Throwing away working code

Lean startups work by systematically eradicating waste. This builds on a lot of great thinking that has come before, like the agile movement's insistence that only the creation of working code counts as progress for a software development team. But lean startups can't afford to be satisfied with just that definition, because there are situations where working code is itself a form of waste.

I used to think that investments in metrics were a form of waste. Customers don't care if you have good metrics, only if you have a good product. And while it's true that metrics sometimes can lead to a better product, in my experience just as often they had led to no insight whatsoever, like fancy reports that nobody reads or after-the-fact rationalizations (with graphs!) that justify decisions already made.

The only reason we learned the art of metrics-based decision making at IMVU was out of necessity. We set sales targets from day one, $300 the first month. I think it was $350 the next, and so on. We picked those numbers by counting up the numbers of friends, family, and relatives we thought we could cajole into buying our early product. Pretty soon we ran out of friends.

I've told the story of how this desperation turned us on to Google AdWords in SEM on five dollars a day. We used those five dollars to buy 100 clicks, every single day, in the hopes that some of those people would become paying customers. When none did, we worried that we'd miss our numbers, pathetically small though they were. We started making changes to the product: making it easier to pay, then making it more obvious that you should pay, then making it easier to download, get started, and so on. In retrospect, we were moving backwards through the funnel, in the most optimistic order possible. We certainly didn't want to believe that our product was fundamentally flawed - we preferred to think it was a mechanical, usability, or technical problem.

As the experiments progressed, day-in-day-out we weren't making sales. We started to put in simple data probes at each of these key stages in our customers' usage of the product. Well, lack of usage, really. The probes always came back zero, or close to it. The bare fact of our failing to make sales forced us to peel back the onion, step by step, until we realized just how big a problem we had. It's true that our product was of low quality, and lacked many features we thought of as essential. But none of that mattered: no customers were making it past the first few screens!

We eventually uncovered the problem, that a core aspect of our product concept was deeply flawed. And along the way we learned our first profound lesson in the power of metrics, what I would later come to realize was a key part of the fundamental startup feedback loop. None of it would have happened if we had plenty of cash, or were content to count our progress by traffic or product development milestones.

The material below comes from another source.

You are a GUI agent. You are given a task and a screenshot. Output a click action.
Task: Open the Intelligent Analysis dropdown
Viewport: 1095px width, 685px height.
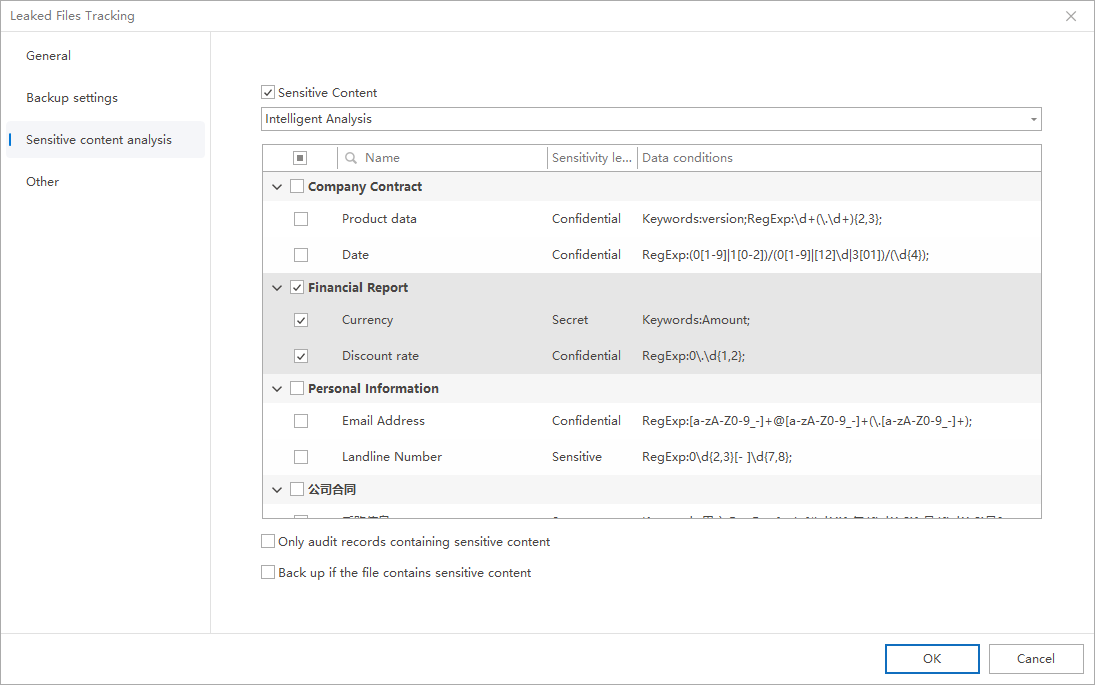(x=650, y=120)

The question of why the original concept, an IM add-on for 3D chat, doesn't make sense is a topic for another post (hint: it has something to do with Bowling Alone). Suffice to say, we concluded those features weren't getting the job done.

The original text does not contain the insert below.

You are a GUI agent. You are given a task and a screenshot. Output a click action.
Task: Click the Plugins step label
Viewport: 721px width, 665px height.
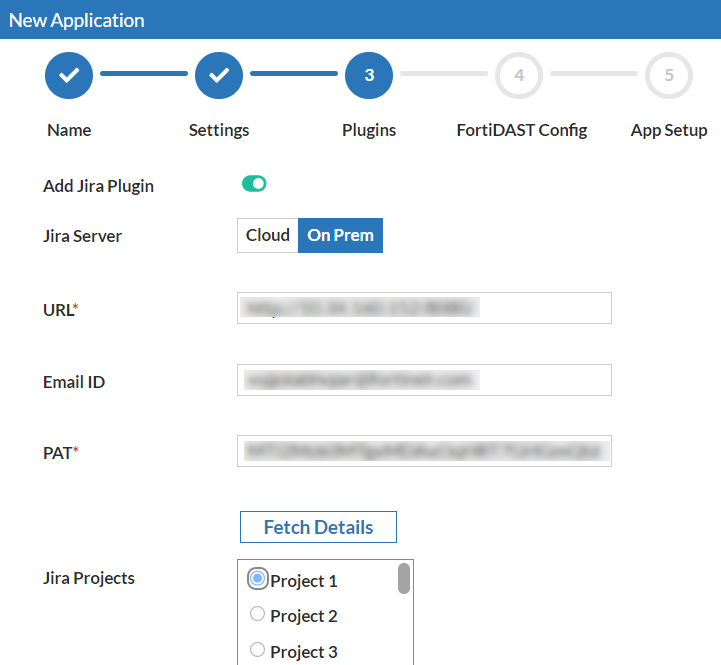click(x=369, y=131)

I had personally written the code that made the IMVU client interoperable with every other piece of IM software I could find, including all the majors and plenty of obscure players. We had invested countless hours in polishing and testing those thousands of lines of code, and had other people maintaining and improving on it, too.

When it came time for us to change company directions, sad to say, I had to be dragged kicking and screaming. I did not want to let go of all that code. I was constantly coming up with arguments to save it: that we couldn't be sure that the feature wouldn't be useful later, that maybe some customers liked it even though most didn't, that it wasn't consistent with our company values to become a proprietary IM network. Most of all, these arguments stemmed from a simple misconception: that the code we had written was an asset, and that it would cost us to throw it away. But code written that doesn't help the company succeed is a sunk cost.

Luckily for me, my co-founders eventually prevailed and we went on to build a product that customers actually wanted. This episode contained important lessons for me: about the power of metrics, the pain of letting good work go, and the complexity of understanding waste.

In order to build a great company, you have to be absolutely crystal-clear about the goal you are trying to accomplish. For startups, that goal must be to create a rapid-iteration feedback loop that enables you to learn what customers want and will eventually pay for. Everything else, including anything that optimizes any other goal, is waste.